> What to do:
Which lines in the records below contain the word "Action"? Show each of those lines in full.

> Input data:
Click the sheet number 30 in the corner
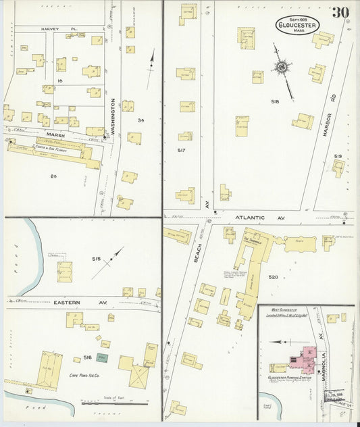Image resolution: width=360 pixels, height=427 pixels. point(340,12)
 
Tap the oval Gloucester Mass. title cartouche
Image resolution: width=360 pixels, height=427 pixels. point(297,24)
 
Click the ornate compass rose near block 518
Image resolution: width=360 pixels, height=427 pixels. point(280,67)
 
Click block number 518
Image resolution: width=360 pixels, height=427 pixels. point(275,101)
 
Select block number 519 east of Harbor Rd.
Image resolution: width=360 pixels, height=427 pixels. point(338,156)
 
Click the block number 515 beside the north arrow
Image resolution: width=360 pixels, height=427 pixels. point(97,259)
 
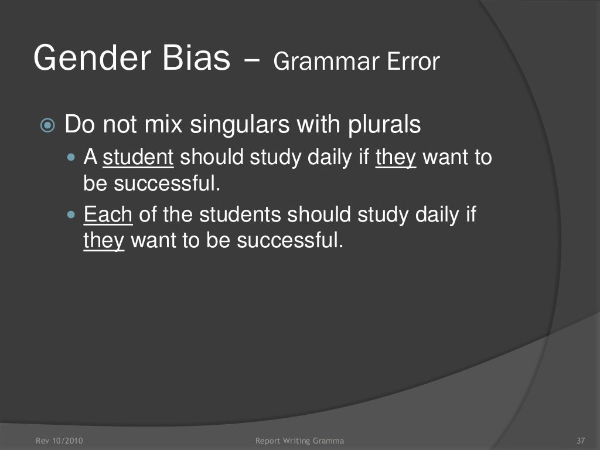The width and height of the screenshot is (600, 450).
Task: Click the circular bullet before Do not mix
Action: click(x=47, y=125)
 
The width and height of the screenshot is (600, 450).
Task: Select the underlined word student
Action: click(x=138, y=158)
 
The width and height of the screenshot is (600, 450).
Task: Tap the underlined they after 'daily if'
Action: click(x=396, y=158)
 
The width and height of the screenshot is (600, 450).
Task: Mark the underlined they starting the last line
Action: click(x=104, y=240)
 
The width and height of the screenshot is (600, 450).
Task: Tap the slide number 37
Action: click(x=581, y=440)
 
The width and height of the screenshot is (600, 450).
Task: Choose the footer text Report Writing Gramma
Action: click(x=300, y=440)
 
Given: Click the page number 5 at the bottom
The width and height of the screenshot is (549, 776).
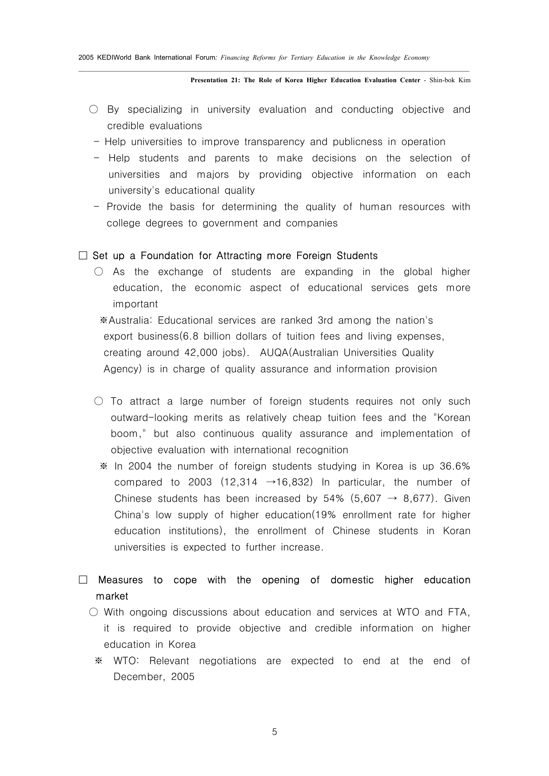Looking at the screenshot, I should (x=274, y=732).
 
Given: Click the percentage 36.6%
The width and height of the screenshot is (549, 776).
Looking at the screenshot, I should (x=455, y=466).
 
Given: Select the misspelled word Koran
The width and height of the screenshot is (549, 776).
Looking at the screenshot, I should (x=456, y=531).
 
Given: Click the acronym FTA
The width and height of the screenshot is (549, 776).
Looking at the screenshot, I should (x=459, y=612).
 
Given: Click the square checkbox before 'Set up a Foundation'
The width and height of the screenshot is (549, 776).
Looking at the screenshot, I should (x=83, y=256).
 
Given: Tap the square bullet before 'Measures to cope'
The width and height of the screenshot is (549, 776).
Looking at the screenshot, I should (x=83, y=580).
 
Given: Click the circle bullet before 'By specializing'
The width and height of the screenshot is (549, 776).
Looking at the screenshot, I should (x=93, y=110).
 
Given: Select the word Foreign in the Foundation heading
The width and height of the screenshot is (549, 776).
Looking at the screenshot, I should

> Exercise response:
Action: click(x=47, y=125)
Action: click(x=138, y=158)
Action: click(x=396, y=158)
Action: click(x=104, y=240)
Action: click(x=581, y=440)
Action: click(x=300, y=440)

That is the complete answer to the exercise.